Friday, July 10, 2009

Going private

In The Triggering Town Richard Hugo writes:

Please don't take this too seriously, but for purposes of discussion we can consider two kinds of poets, public and private. Let's use as examples Auden and Hopkins. The distinction (not a valid one, I know, but good enough for us right now) doesn't lie in the subject matter. That is, a public poet doesn't necessarily write on public themes and the private poet on private or personal ones. The distinction lies in the relation of the poet to the language. With the public poet the intellectual and emotional contents of the words are the same for the reader as for the writer. With the private poet, and most good poets of the last century or so [Hugo is writing in 1979] have been private poets, the words, at least certain key words, mean something to the poet they don't mean to the reader. A sensitive reader perceives this relation of poet to word and in a way that relation – the strange way the poet emotionally possesses his vocabulary – is one of the mysteries and preservative forces of the art.
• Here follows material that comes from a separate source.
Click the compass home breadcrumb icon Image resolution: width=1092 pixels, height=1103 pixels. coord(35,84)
Hugo's caveat indicates that it would be foolish, however tempting, to apply this dichotomy systematically in criticising contemporary poets. But I am inclined to say that the poets I have spent most time thinking about in the last few years have been public poets; and that on the whole I have been a public poet rather than a private one. In fact this dichotomy, crude as it is, helps illuminate for me the stage of development my work is going through. For the last six months or so I have been working on some poems in a new vein, on a subject which is peculiarly personal to me (Hugo's 'triggering subject' – almost literally a 'triggering town' in this instance). It isn't, as Hugo says, the subject matter which matters, but my relation to it. 'Your obsessions lead you to your vocabulary', and since the vocabulary is being used obsessively and, strictly speaking, incorrectly, the language becomes private.
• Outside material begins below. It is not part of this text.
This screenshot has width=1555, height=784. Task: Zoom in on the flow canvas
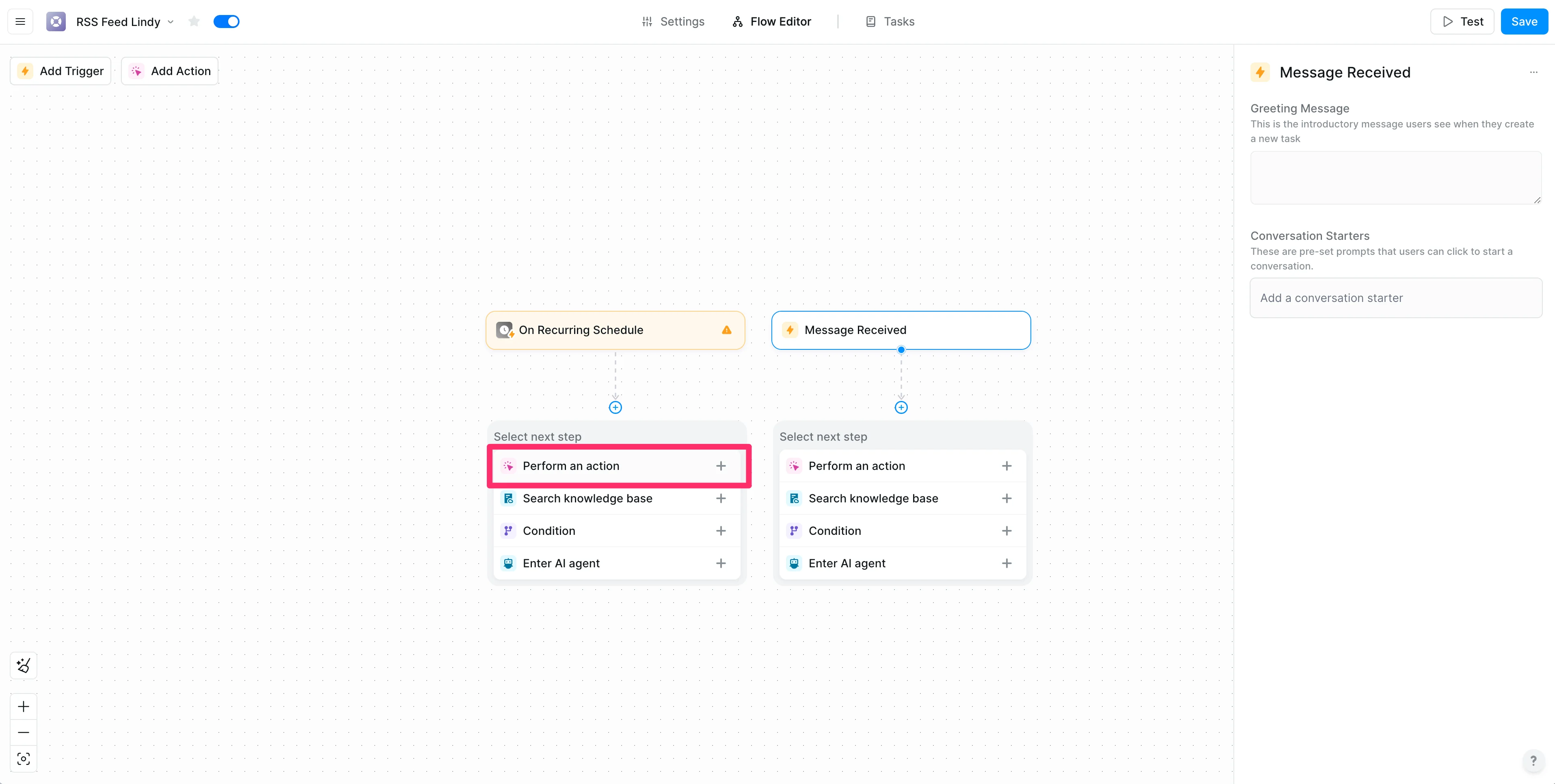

So now I see that in a sense I have been trying to move from being a public poet to a private one. Of course, the dichotomy being a crude and provisional one, I shouldn't hang too much on it. But it is useful to find a way of thinking and speaking about this difficult hurdle in my writing development. It isn't just a new project or subject; it's also a fairly fundamental shift, or extension, in my way of writing. Because the language shifts from lucidity to magicality (it is no longer being used easily, but impossibly), the technique that uses it needs overhauling; it isn't adequate to the new task.

Seeing this, I'm faced with a choice – do I persevere with the development, or do I pull back from it and find a new direction which consolidates my writing's existing strengths? Feeling greedy, I',m inclined to do both, quietly continuing to write poems in the old manner while simultaneously pursuing the new one in the writing of the main project. But is it possible to serve two masters?